A fixed-lug retrieval tool, downhole sensor sub and telemetry system were quickly deployed to fish the whipstock. The retrieval tool fits into a dovetail slot on the whipstock, which is 2 ½ in. wide and has approximately 1/16-in. clearance.

Fishing with the fixed-lug tool involves rotating the tool string a small amount, repeating the process until an increase in weight is observed. However, the depth and inclination of this well introduced significant pipe stretch and friction; this would mask the additional weight of the whipstock when observed using surface gauges, and the tool string windup would make it difficult to finely control the fixed-lug orientation. The availability of real-time data was invaluable in understanding what activities were occurring downhole during the operation.

The fishing bottomhole assembly (BHA) was run in the hole to just above the target depth of 7,520 m (24,672 ft) and oriented to match what was suspected to be the last high side of the whipstock. Once the depth was established, the systematic process of catching the whipstock dovetail slot with the lug could begin. The fishing tool was carefully rotated in increments of five degrees, as measured by the downhole sensors, before picking up and watching for overpull. Once overpull was observed from the downhole sensors, the operator pulled out of the hole confident that the objective had been achieved. Without the assistance of real-time data, this fishing job would have required days to perform. Instead, it took only a few hours.

Before attempting the window milling a second time, the operator agreed to perform a designated cleanout run to clear debris and ensure a smooth passage to the target depth. The cleanout tool string was equipped with sensors to measure tension, compression and bending moments. The real-time tension and compression data provided a useful measure of progress for the cleanout operation, and the high-resolution torque and drag data stored to memory were later used to provide an accurate model of the wellbore path. High local doglegs were detected, and engineering support modified the proposed whipstock BHA design to minimize the bending and compressive loads based on the new data.

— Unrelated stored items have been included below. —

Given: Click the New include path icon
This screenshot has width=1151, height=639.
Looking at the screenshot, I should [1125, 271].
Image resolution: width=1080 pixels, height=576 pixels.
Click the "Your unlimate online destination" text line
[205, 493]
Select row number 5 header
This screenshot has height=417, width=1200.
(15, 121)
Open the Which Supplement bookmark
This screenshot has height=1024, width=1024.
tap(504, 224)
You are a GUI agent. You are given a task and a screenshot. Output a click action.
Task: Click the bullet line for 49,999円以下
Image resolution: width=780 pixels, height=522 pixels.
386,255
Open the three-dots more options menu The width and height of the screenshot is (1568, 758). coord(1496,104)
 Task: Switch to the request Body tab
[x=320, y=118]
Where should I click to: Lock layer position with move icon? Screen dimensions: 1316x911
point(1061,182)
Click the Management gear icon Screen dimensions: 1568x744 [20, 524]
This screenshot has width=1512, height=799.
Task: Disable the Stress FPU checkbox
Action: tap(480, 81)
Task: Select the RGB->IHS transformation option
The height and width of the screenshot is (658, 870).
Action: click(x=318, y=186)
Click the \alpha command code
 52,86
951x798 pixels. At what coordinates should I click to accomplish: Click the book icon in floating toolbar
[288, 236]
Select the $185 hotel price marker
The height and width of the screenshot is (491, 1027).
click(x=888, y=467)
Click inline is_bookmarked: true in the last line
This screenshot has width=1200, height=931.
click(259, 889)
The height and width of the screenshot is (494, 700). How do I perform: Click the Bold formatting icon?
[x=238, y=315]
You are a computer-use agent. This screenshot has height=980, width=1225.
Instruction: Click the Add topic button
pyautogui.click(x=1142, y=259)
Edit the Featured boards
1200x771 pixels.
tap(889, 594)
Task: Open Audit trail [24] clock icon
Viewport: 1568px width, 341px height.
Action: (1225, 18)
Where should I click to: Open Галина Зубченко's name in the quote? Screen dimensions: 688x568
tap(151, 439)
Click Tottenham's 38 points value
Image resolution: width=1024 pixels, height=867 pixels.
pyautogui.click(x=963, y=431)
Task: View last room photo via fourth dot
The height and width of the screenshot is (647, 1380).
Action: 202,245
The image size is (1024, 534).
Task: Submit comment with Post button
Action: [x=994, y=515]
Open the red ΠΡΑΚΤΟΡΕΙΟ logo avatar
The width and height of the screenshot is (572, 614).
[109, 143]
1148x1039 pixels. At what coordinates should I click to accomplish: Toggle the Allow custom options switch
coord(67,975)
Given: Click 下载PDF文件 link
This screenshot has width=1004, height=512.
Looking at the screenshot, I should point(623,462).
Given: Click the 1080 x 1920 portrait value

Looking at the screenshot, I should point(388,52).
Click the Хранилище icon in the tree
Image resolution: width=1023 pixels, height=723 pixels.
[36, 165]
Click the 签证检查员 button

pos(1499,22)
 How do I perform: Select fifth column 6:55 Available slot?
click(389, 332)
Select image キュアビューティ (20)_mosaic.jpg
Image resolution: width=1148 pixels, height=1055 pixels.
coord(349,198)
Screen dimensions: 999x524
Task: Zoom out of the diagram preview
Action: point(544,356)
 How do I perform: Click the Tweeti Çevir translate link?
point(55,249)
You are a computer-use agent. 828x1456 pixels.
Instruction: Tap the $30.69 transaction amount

Following the designated cleanout run, the whipstock system was deployed to perform the casing exit. The real-time data were used once again to improve milling-system performance.

Typically, it is necessary to take extreme caution when cutting a window at this depth because of the amount of uncertainty regarding weight and torque transferred. Indirect clues such as size and shape of the metallic cuttings when they arrive at the surface are the only way to tell if a job is progressing well. The smart intervention service enabled the operator to measure the milling parameters directly and provided early warning of pack-off conditions or milling dysfunction. The window in the 95/8-in. casing was completed in less than six hours.

The tools were then pulled out of hole, and gauging the mill confirmed that the operation had been completed successfully. The casing exit was completed with no NPT.

Real-time downhole data are a valuable tool for improving the outcome of wellbore interventions in challenging well profiles as they provide timely and accurate information to the operator. With this information an operator can not only correct problems quickly but monitor for early warning signs of impending problems and thereby avoid them altogether. Knowing exactly what is happening at the bottom of the hole reduces the risk of NPT, improves job efficiency and reduces the total cost of wellbore interventions.